Plot mel spectrogram if required

2018-11-13 12:10:40 +01:00 · 2018-11-13 12:10:40 +01:00 · 161a26c9dd
parent 4838d16fec
commit 161a26c9dd
2 changed files with 18 additions and 5 deletions
--- a/utils/synthesis.py
+++ b/utils/synthesis.py
@ -17,7 +17,8 @@ def synthesis(m, s, CONFIG, use_cuda, ap):
        chars_var = chars_var.cuda()
    mel_spec, linear_spec, alignments, stop_tokens = m.forward(chars_var.long())
    linear_spec = linear_spec[0].data.cpu().numpy()
+    mel_spec = mel_spec[0].data.cpu().numpy()
    alignment = alignments[0].cpu().data.numpy()
    wav = ap.inv_spectrogram(linear_spec.T)
    # wav = wav[:ap.find_endpoint(wav)]
-    return wav, alignment, linear_spec, stop_tokens
+    return wav, alignment, linear_spec, mel_spec, stop_tokens
--- a/utils/visual.py
+++ b/utils/visual.py
@ -29,11 +29,16 @@ def plot_spectrogram(linear_output, audio):
    return fig


-def visualize(alignment, spectrogram, stop_tokens, text, hop_length, CONFIG):
+def visualize(alignment, spectrogram, stop_tokens, text, hop_length, CONFIG, spectrogram2=None):
+    if spectrogram2 is not None:
+        num_plot = 4
+    else:
+        num_plot = 3
+
    label_fontsize = 16
    plt.figure(figsize=(16, 32))

-    plt.subplot(3, 1, 1)
+    plt.subplot(num_plot, 1, 1)
    plt.imshow(alignment.T, aspect="auto", origin="lower", interpolation=None)
    plt.xlabel("Decoder timestamp", fontsize=label_fontsize)
    plt.ylabel("Encoder timestamp", fontsize=label_fontsize)
@ -41,14 +46,21 @@ def visualize(alignment, spectrogram, stop_tokens, text, hop_length, CONFIG):
    plt.colorbar()
    
    stop_tokens = stop_tokens.squeeze().detach().to('cpu').numpy()
-    plt.subplot(3, 1, 2)
+    plt.subplot(num_plot, 1, 2)
    plt.plot(range(len(stop_tokens)), list(stop_tokens))

-    plt.subplot(3, 1, 3)
+    plt.subplot(num_plot, 1, 3)
    librosa.display.specshow(spectrogram.T, sr=CONFIG.audio['sample_rate'],
                             hop_length=hop_length, x_axis="time", y_axis="linear")
    plt.xlabel("Time", fontsize=label_fontsize)
    plt.ylabel("Hz", fontsize=label_fontsize)

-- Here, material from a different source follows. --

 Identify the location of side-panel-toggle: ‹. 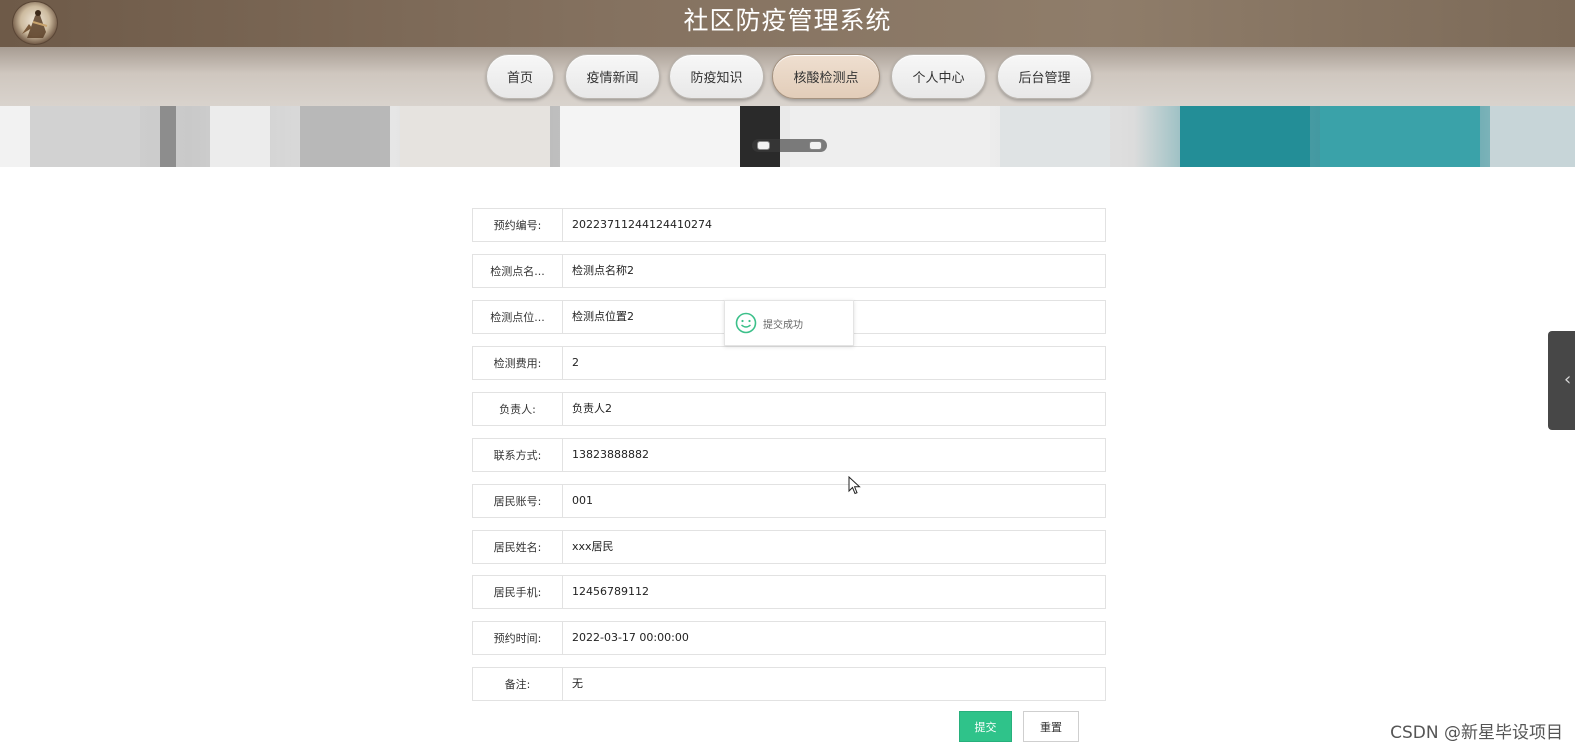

+    if spectrogram2 is not None:
+        plt.subplot(num_plot, 1, 4)
+        librosa.display.specshow(spectrogram2.T, sr=CONFIG.audio['sample_rate'],
+                                hop_length=hop_length, x_axis="time", y_axis="linear")
+        plt.xlabel("Time", fontsize=label_fontsize)
+        plt.ylabel("Hz", fontsize=label_fontsize)
+
    plt.tight_layout()
    plt.colorbar()